Финнеган буркнул в сомнении:
– Скорее всего, его улучшения уже кончились. Ну не может человек делать их столько! В старых летописях сказано…
Мяффнер прервал:
– Читал, они все в моем ведении. Если решимся, то нужно делать все тайно. Следует помнить, в королевстве и без улучшений все хорошо. Любые улучшения, как помним из летописей, всегда вносили нехорошие потрясения. А какие волнения начинались в народе, читали?
– Наизусть помню, – ответил Финнеган сурово. – Но в конце концов, когда все успокаивалось, жизнь чуточку становилась лучше. А мы усиливались в сравнении с теми, где не улучшалось.
Джуэл рыкнул:
– Если бы улучшения так и оставались только у нас! А то те, за пределами, обязательно подсмотрят и постепенно нагоняют. Потому и говорю: в улучшениях нет пользы.
– Но временная же есть?
– А что толку?
– Можно успеть нарастить преимущество, – сказал Финнеган наставительно, – а потом не отдать захваченное.
Джуэл отмахнулся с досадой.
– У нас оборонительная политика. Только оборонительная. Никакого преимущества не будет.
Мяффнер посмотрел на меня с мягким укором.
– Видишь? Государственные мужи ломают головы, как предусмотреть и оценить масштабы бедствия, что пришли с тобой.
Я охнул:
– Бедствия?
– Конечно, – сообщил он. – Когда все налажено, любое изменение ведет к ломке. Нельзя, скажем, у телеги взять и сделать одно колесо крупнее, дескать, так лучше!..
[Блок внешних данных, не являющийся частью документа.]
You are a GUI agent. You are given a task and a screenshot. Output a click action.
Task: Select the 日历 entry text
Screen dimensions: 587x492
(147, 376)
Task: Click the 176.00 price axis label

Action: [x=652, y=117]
Джуэл тяжело вздохнул и сказал с видом умудренного жизнью человека, который понимает, что глупости принимаются обществом легко, а все умности чаще всего отвергаются сразу и с песнями:
– Ты можешь сосредоточиться над задачей, которую мы зададим, чтобы решать только ее, ни на что больше не отвлекаясь?
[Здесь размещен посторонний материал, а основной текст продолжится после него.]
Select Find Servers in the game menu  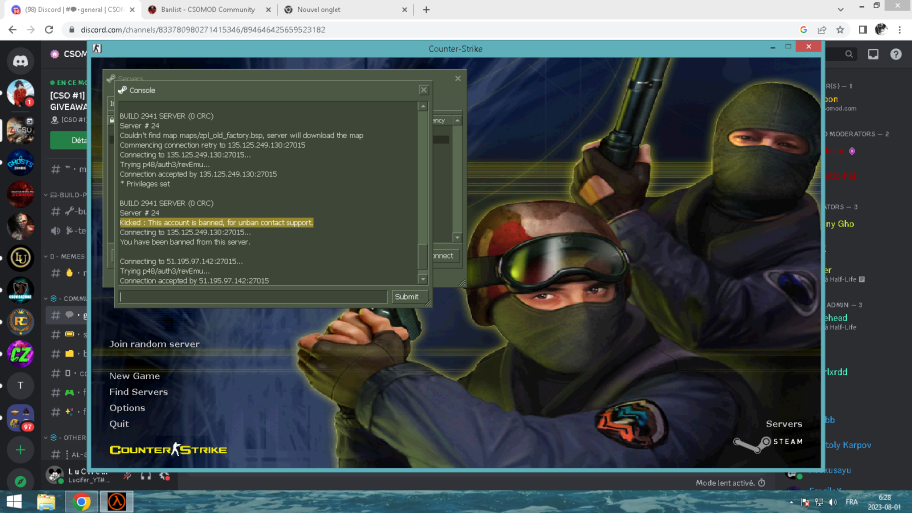(138, 392)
Я вздохнул, покачал головой, а еще, вдруг не поймут, развел руками и сказал со скорбным достоинством:
– Это же озарение!.. Служенье муз не терпит суеты, я должон был свободным, аки птица или хотя бы муравей, ибо озарения случаются с дивной непонятностью!.. Если думать только над вашей задачей, то могу не решить и за всю жизнь, а если вот так, свободный, как люди Флинта, то и десять вдруг да получится?